SSA hasn’t marked living people as dead in database, commissioner says
A plan reportedly hatched by DOGE and the Department of Homeland Security to add millions of living individuals to the Death Master File hasn’t materialized at the Social Security Administration, its commissioner told lawmakers Wednesday.
A whistleblower complaint from a former SSA career official detailed discussions led by DOGE and DHS to target undocumented immigrants by marking 2.7 million people as dead in the SSA database of death records.
During a House Ways and Means Joint Social Security and Work & Welfare Subcommittee hearing, Rep. Ron Estes, R-Kan., asked SSA chief Frank Bisignano if the agency has “knowingly” added living individuals to the Death Master File.
“We are not, and from the day I’ve been here, we haven’t added people to [the] Death Master File who are living,” Bisignano said.
Estes, who chairs the Social Security subcommittee, followed up by asking Bisignano if there are “any plans to do that in the future.”
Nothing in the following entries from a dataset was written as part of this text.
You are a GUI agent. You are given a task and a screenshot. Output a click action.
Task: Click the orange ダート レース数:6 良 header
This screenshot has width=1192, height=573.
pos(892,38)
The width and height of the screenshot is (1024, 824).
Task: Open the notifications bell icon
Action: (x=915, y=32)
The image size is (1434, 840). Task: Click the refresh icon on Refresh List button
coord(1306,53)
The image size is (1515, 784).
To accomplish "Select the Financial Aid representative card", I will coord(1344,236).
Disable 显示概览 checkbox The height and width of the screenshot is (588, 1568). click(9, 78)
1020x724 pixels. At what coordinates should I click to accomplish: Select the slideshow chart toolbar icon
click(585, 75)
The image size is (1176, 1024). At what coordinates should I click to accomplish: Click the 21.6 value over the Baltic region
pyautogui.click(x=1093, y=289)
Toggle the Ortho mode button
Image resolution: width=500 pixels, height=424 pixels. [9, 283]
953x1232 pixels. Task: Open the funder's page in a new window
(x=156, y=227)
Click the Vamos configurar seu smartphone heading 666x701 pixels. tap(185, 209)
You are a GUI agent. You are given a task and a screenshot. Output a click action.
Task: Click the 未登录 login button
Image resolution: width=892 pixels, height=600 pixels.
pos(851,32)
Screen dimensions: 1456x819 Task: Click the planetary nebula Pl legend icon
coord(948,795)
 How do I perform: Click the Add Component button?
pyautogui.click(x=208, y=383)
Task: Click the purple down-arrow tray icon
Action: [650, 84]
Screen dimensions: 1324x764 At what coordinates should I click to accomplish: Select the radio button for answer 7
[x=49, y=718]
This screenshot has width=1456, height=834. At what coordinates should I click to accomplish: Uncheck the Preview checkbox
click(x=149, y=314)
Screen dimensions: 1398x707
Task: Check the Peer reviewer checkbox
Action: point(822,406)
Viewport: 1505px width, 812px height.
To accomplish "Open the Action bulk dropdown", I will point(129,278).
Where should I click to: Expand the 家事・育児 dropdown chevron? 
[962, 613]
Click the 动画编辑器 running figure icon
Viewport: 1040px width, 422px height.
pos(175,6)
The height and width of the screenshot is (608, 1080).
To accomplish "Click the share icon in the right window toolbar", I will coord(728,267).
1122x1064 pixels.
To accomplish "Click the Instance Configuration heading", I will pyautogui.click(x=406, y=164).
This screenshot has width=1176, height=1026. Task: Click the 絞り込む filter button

“No,” the SSA head said. “No, sir.”
In his whistleblower declaration, Jeremiah Schofield, who spent more than 25 years at the SSA, said he “was asked to develop a strategic approach to ‘killing off’” individuals’ Social Security records. The directive from DHS would essentially eliminate people from SSA’s Numident system and add them to the Death Master File.
According to Schofield, DOGE associate Jon Koval said on a call that marking people as dead in SSA systems “would have two possible outcomes, either of which would be welcomed by DHS.”
“The result would either be (1) that the lives of these individuals would be ruined because of the real-life hardship that results from being ‘killed’ in SSA systems and they would be driven to ‘self-deport,’ or (2) they would have to go to a local Social Security office, at which point SSA field office staff would send them to DHS offices where ICE or USCIS would detain them for deportation,” Schofield recounted.
Sens. Elizabeth Warren, D-Mass., and Richard Blumenthal, D-Conn., sent a letter to Bisignano last week asking if the plan had been implemented, while also requesting details about the specific agency databases that the DOGE team accessed.
The whistleblower complaint wasn’t addressed again during Wednesday’s hearing, but Bisignano did speak generally about some of the work SSA has done around Numident. The commissioner told Estes that the agency created two new positions to manage the database, which contains the personal information for anyone who has ever had a Social Security number.
The new heads of risk management and cybersecurity and resiliency, both career executives, have been tasked with making sure the data exchanges are “as pristine as possible,” Bisignano said.
“It’s really been a heroic effort by the team, which I think ensures our data integrity and our data accuracy,” he added.